Der Art. 113 des Grundgesetzes umfaßt ebenso sämtliche Beschlüsse des Bundetages und des Bundesrates. Diese Art. 110, 112 und 113 zusammen mit den anderen Art. 114 und 115 umfassen e i n Gebiet, nämlich die Sicherung des deutschen Volkes gegen neue Gefahren einer Inflation dadurch, daß eine Fehlbetragswirtschaft — gleichgültig durch wen — eingeleitet wird, und stehen deshalb hier in diesem Abschnitt in. der Regelung der Finanzpolitik und in der Gewährleistung einer gesunden Finanzpolitik. Die Frage kann ja einmal der Verfassungsgerichtshof entscheiden; durch Beschlüsse einer Regierung und des Parlaments lassen sich Verfassungsfragen nicht endgültig entcheiden.

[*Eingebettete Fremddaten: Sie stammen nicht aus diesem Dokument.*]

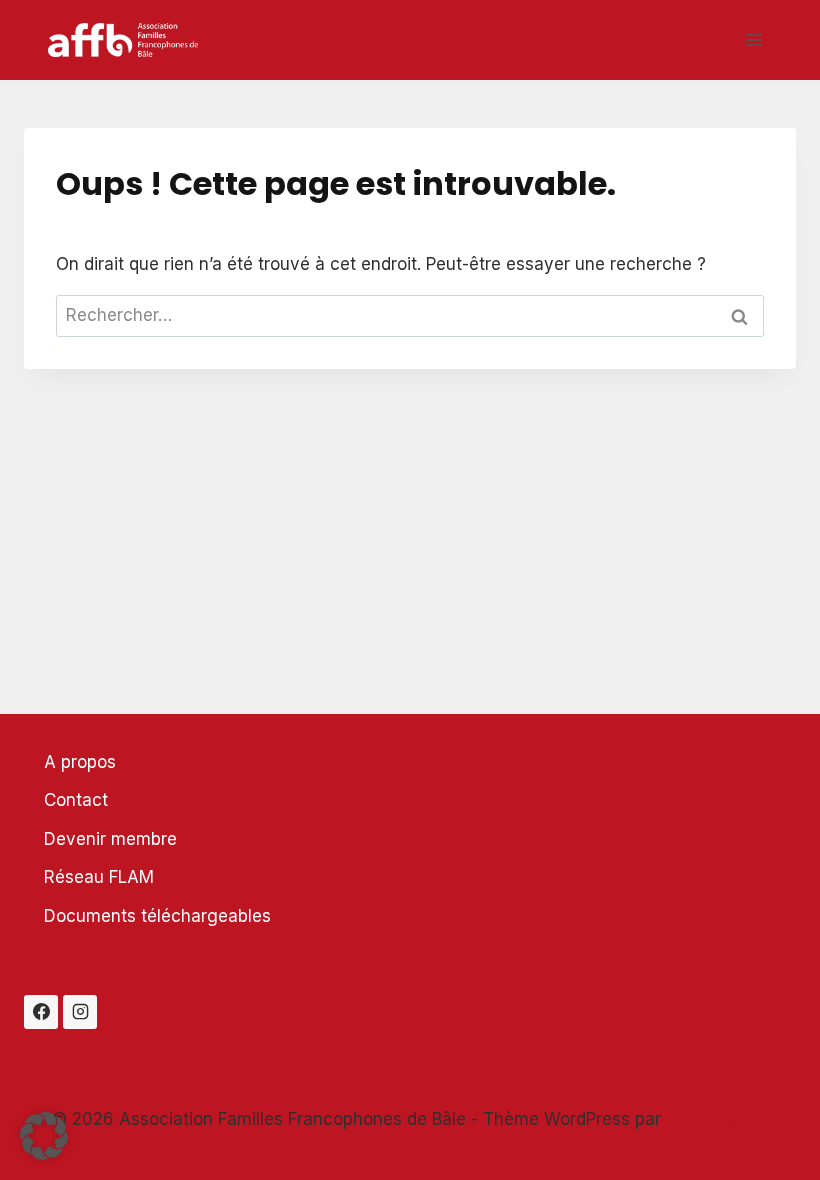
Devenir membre (110, 839)
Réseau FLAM (99, 877)
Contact (76, 800)
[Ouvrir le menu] (753, 39)
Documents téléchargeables (157, 916)
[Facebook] (41, 1012)
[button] (44, 1136)
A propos (80, 762)
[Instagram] (80, 1012)
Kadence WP (717, 1119)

Ich muß für meine Person sagen: Ich lege den Art. 113 des Grundgesetzes im ganzen Zusammenhang dahin aus, daß er sämtliche Beschlüsse des Bundestages und des Bundesrates umfaßt, die, wie es hier vorgesehen ist, Haushaltsziffern betreffen. aber diese Haushaltsziffern erhöhen oder sonstwie neue Ausgaben für die Zukunft in sich schließen. Wenn für die Gegenwart außerhalb des Haushalts Ausgaben erzwungen werden sollen, ist meiner Überzeugung nach Art. 112 Grundgesetz einschlägig, und zwar auch gleichgültig, ob diese Ausgaben auf Grund Gesetzes oder auf Grund eines einfachen parlamentarischen Beschlusses erzwungen werden sollen. Das ist meine persönliche Rechtsauffassung.